Osmanlı’nın sıkıntılı günlerini yaşadığı XVII. yüzyılda dünyaya gelmiş ve I. İbrahim (1640-1648) ile III. Ahmet dönemi (1703-1730) arasında saltanat sürmüş olan altı padişah dönemini görmüştür. Asıl adı Yusuf olup 1642 yılında eski adı Ruha olan Urfa’da doğmuş; çocukluğunu ve ilk gençliğini memleketinde geçirmiştir. Urfa’da medrese öğrenimini tamamlayarak döneminin bilimlerini, bu arada Arapça ve Farsçayı iyi öğrenmiştir. Tanınmış bir aileden geldiği bilinen Nabî’nin iyi bir eğitim aldığı tahmin edilmektedir.[10]Yakub Halîfe isimli bir Kadirî şeyhine talebe oldu. [11]

 

 

 

 

 

 

 

 

 

 

 

 

 

[12]

Tahminen yirmi üç, yirmi dört yaşlarında, IV. Mehmet’in saltanatı (1648-1687) sırasında Urfa’dan İstanbul’a geldiği bilinmektedir. İstanbul’a gelişinden bir süre sonra, bilgisi ve şiir yeteneği sayesinde çevresindekilerin ilgisini çekmiş ve orada çeşitli devlet görevlerinde bulunmuştur. Bu sırada dönemin padişahı IV. Mehmet’in de yakınlığını elde eden Nabî, Mustafa Paşa’yla birlikte IV. Mehmet’in Lehistan (Polonya) Seferi’ne katılmış ve orada Kamaniçe Kalesi’nin fethinde bulunmuştur.[13]

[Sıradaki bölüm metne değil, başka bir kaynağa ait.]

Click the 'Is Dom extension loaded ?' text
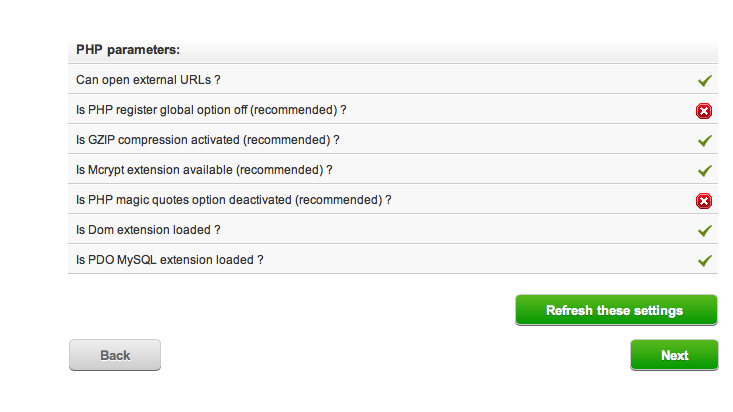click(x=148, y=229)
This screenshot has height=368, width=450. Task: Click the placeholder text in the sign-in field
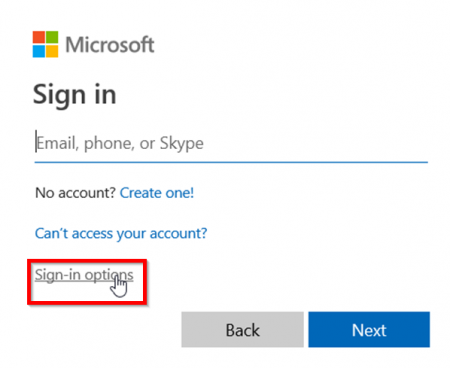[120, 144]
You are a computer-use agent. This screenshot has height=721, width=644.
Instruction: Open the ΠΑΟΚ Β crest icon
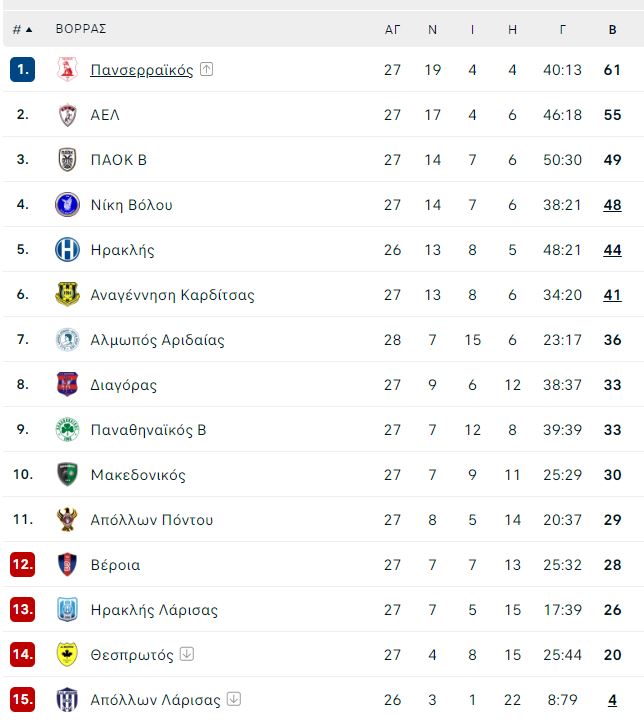click(x=67, y=160)
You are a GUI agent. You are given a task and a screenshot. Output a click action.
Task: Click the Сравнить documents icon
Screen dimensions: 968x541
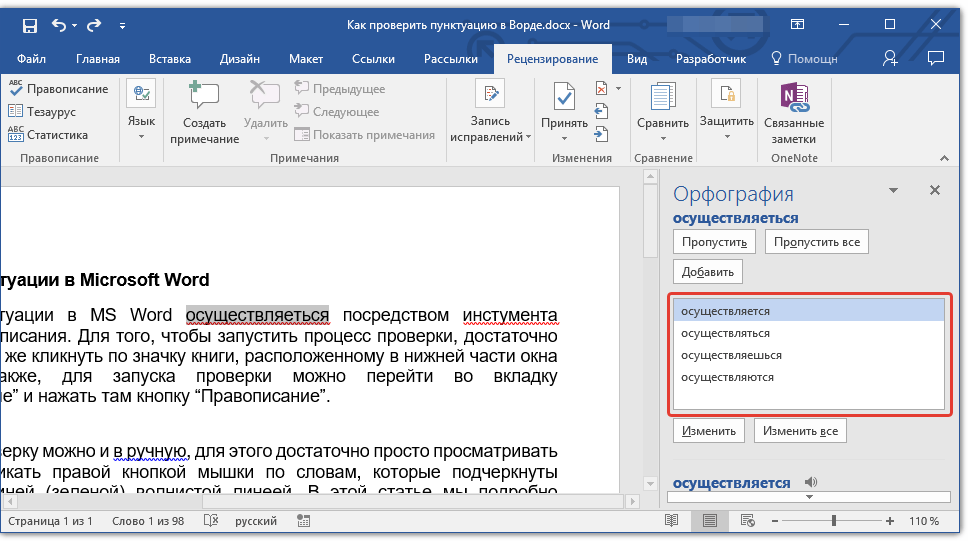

1678 senesinde hacca gitmek için yola çıktı. Hac kafilesi Osmanlı devlet ricalinden meydana geliyordu. Medine’ye yaklaştıkları bir gece, kafiledeki bir devlet büyüğünün ayaklarını kıbleye doğru uzatarak uyuduğunu gören Nabî, yetkiliyi uyandıracak bir sesle şu na’tı söyledi:[14]

Sakın terk-i edebden, kûy-i mahbûb-i Huda’dır bu!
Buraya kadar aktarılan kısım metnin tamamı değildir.